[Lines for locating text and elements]
++++++++

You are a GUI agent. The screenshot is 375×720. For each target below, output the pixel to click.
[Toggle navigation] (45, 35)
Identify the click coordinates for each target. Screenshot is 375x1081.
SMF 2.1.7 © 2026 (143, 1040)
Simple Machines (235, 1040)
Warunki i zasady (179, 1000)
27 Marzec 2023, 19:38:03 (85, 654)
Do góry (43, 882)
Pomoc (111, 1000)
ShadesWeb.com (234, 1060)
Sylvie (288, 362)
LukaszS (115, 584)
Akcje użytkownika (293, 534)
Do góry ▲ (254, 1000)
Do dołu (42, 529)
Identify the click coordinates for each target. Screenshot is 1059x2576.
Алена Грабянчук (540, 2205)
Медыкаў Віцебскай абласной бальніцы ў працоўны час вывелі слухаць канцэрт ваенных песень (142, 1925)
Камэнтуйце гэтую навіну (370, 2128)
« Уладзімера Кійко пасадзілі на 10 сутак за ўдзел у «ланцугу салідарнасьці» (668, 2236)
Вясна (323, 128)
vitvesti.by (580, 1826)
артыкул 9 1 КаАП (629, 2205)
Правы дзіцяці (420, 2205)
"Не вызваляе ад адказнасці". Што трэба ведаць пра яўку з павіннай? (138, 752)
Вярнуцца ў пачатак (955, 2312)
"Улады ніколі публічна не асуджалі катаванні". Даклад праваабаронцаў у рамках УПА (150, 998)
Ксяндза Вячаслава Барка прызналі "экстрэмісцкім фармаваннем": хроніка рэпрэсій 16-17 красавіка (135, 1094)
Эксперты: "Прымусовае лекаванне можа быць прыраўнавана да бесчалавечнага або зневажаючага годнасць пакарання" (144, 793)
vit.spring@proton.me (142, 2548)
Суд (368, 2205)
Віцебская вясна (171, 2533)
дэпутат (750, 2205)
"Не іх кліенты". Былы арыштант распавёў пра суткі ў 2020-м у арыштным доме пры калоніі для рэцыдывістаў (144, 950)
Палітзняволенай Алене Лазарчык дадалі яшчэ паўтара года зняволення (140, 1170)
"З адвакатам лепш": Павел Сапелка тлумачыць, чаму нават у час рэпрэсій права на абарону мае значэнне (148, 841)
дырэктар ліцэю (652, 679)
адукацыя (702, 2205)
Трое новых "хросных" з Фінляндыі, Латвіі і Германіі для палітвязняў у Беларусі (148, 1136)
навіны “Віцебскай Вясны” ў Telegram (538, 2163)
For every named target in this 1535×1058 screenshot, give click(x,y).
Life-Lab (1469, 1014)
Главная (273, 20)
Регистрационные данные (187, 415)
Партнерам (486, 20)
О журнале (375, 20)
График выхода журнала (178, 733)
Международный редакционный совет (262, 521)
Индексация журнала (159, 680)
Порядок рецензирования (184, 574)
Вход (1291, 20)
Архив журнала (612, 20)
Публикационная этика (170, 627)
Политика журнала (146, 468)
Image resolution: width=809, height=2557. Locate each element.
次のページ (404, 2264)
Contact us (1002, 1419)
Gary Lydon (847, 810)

++++++++

[The exercise]: Gather every line in the list above that contains the string "рэпрэсій", treating uppercase and lowercase as different.

[Answer to the problem]:
Ксяндза Вячаслава Барка прызналі "экстрэмісцкім фармаваннем": хроніка рэпрэсій 16-17 красавіка (135, 1094)
"З адвакатам лепш": Павел Сапелка тлумачыць, чаму нават у час рэпрэсій права на абарону мае значэнне (148, 841)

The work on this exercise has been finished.